**Requirement:** Reproduce, unchanged, the lines between the one holding "This screenshot has width=1282, height=798." and the last line of the records, including both ends, but no pictures.

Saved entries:
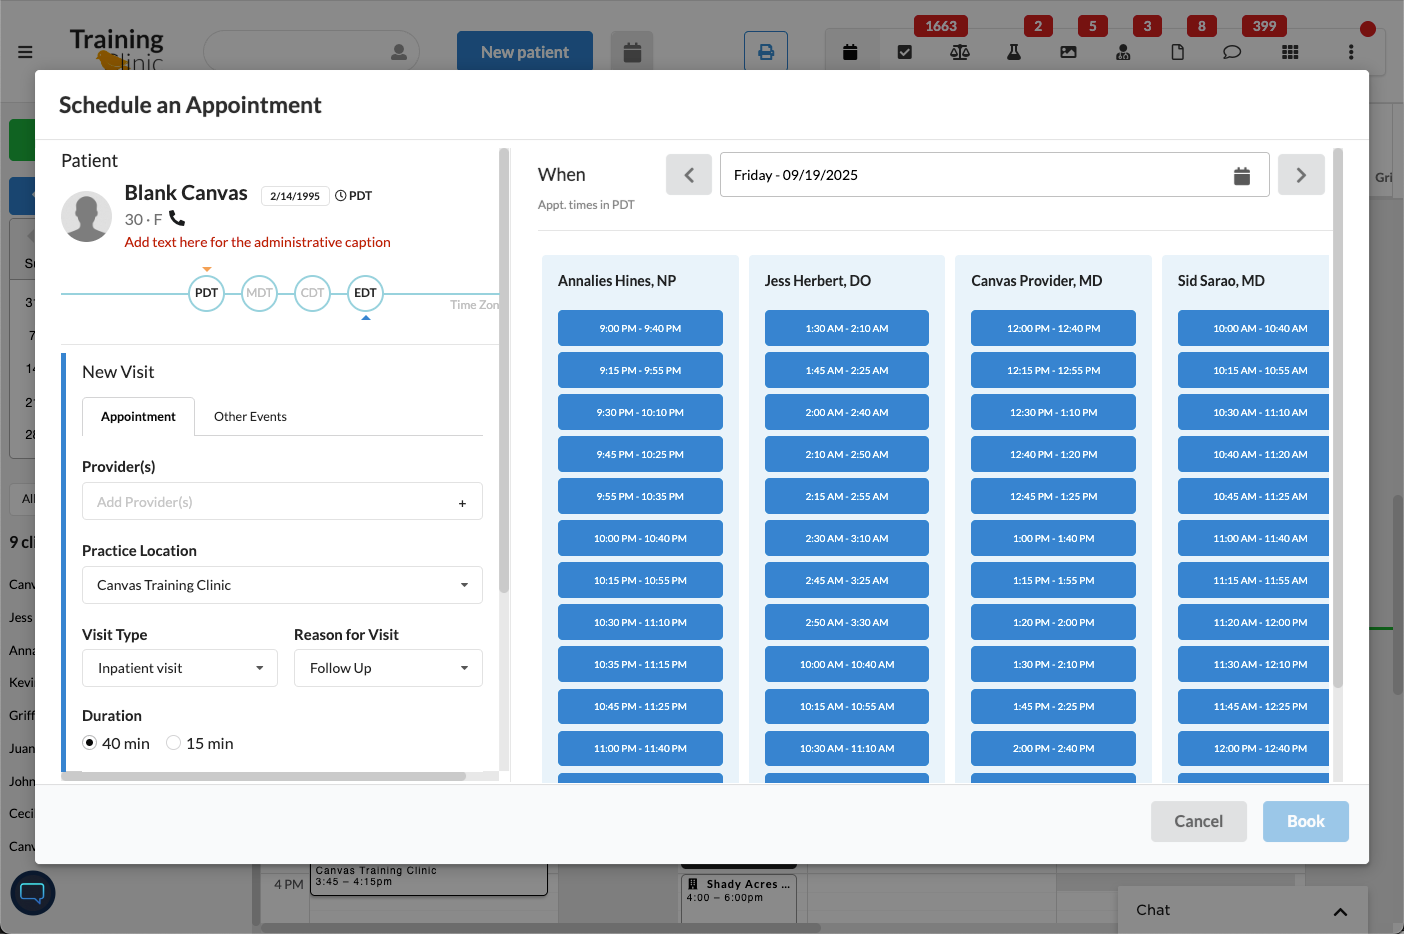This screenshot has width=1404, height=934.
Task: Click the horizontal scrollbar under the visit form
Action: (265, 776)
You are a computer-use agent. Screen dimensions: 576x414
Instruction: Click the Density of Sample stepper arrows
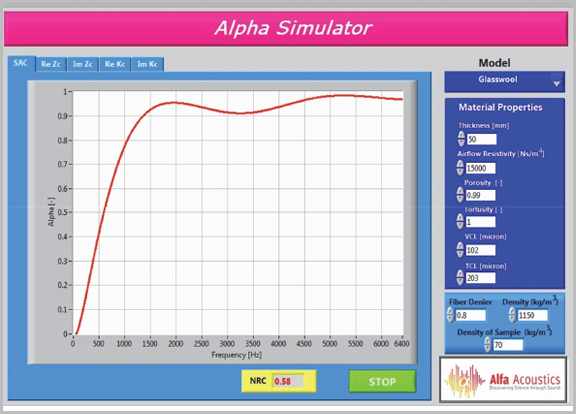pyautogui.click(x=487, y=345)
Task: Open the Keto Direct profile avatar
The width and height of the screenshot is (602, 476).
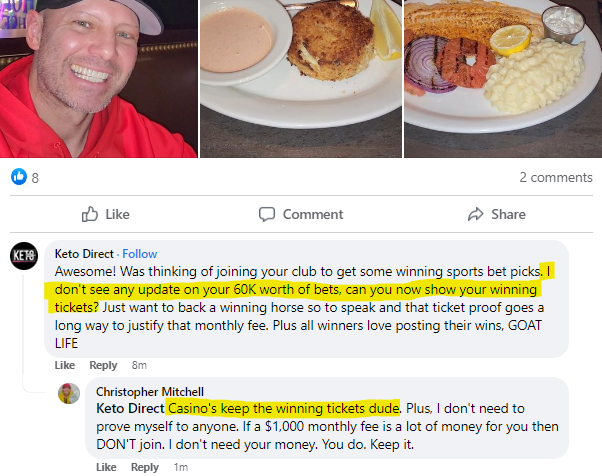Action: pyautogui.click(x=24, y=256)
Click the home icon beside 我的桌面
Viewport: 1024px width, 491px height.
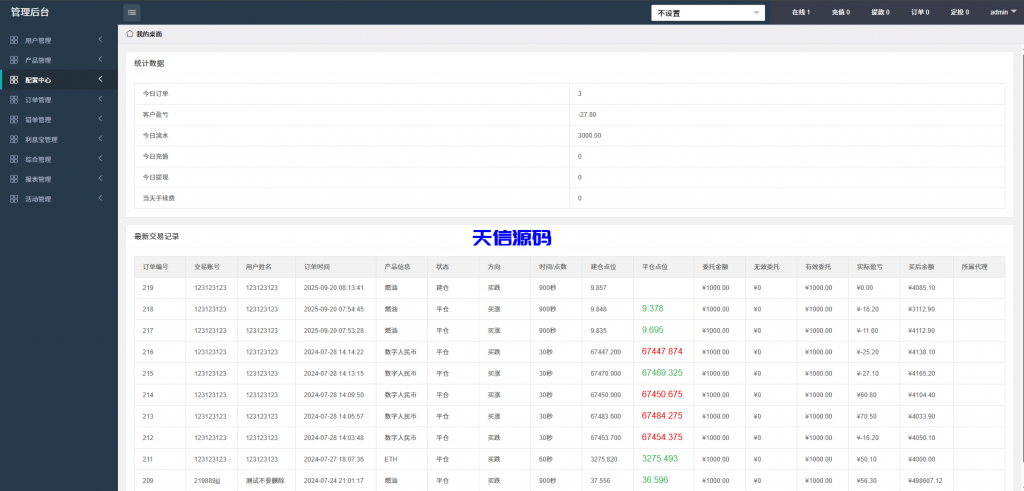point(130,34)
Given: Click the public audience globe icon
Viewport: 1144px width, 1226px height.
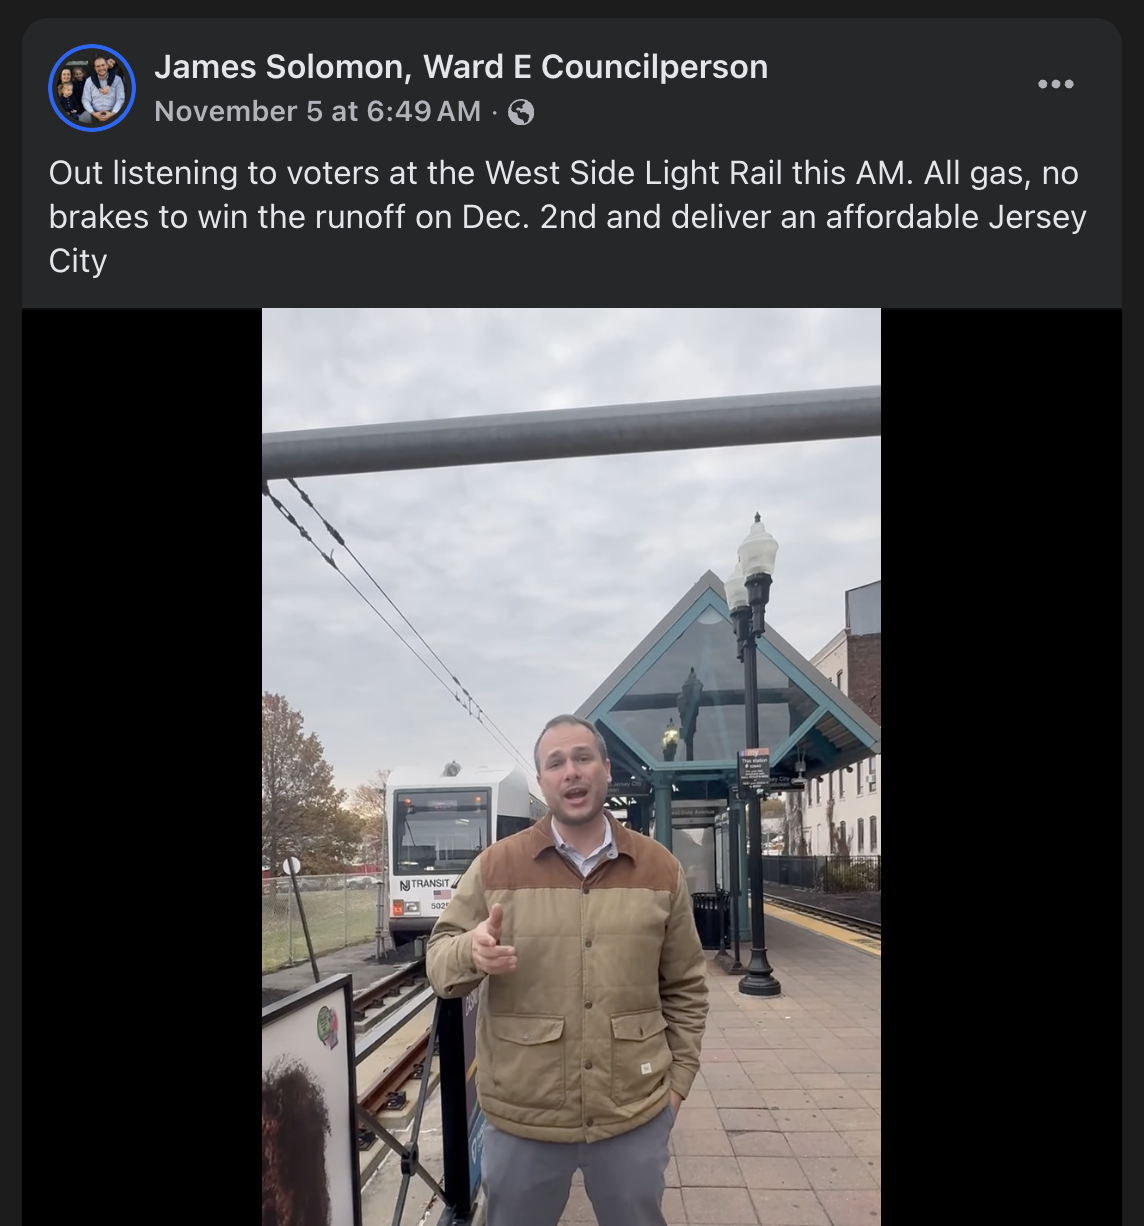Looking at the screenshot, I should coord(521,112).
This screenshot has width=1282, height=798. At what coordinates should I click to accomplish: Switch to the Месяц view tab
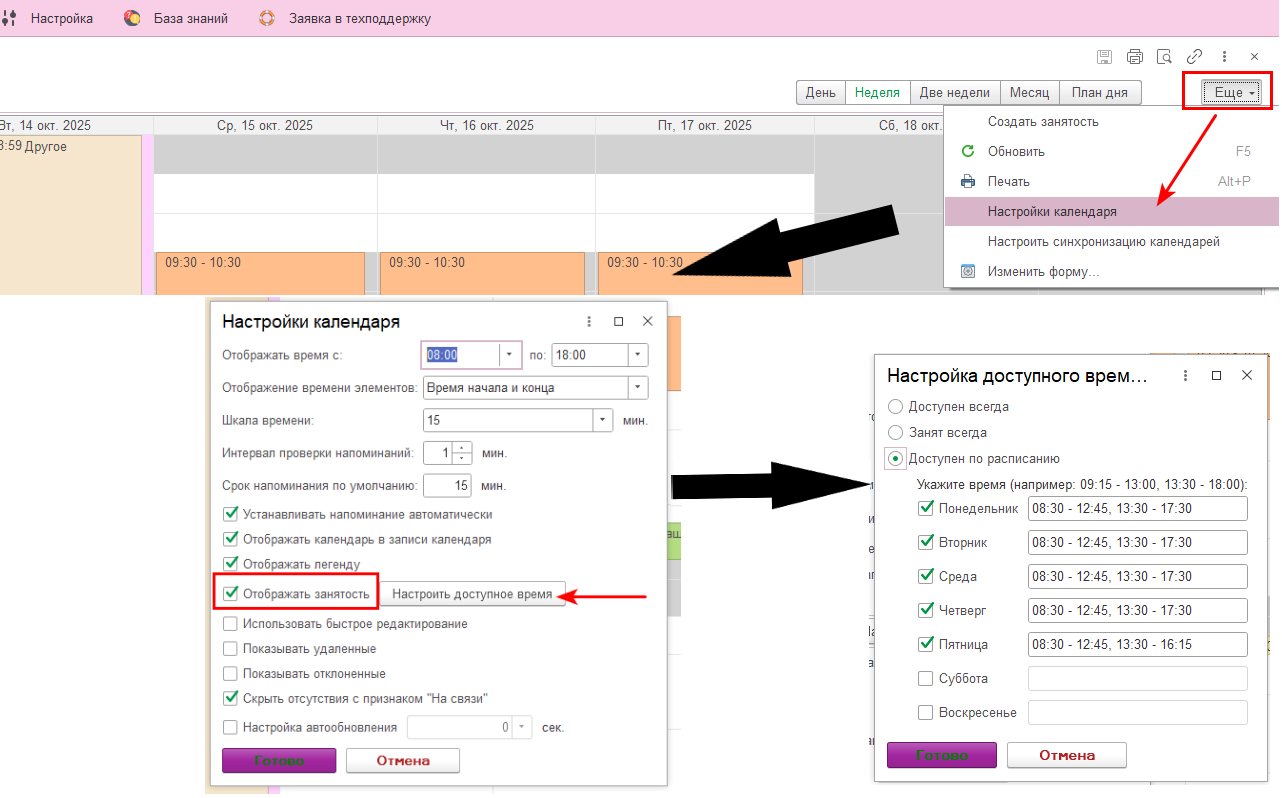pyautogui.click(x=1029, y=93)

**Task answer:**
This screenshot has width=1282, height=798. At what coordinates should I click to accomplish: Switch to the Месяц view tab
pyautogui.click(x=1029, y=93)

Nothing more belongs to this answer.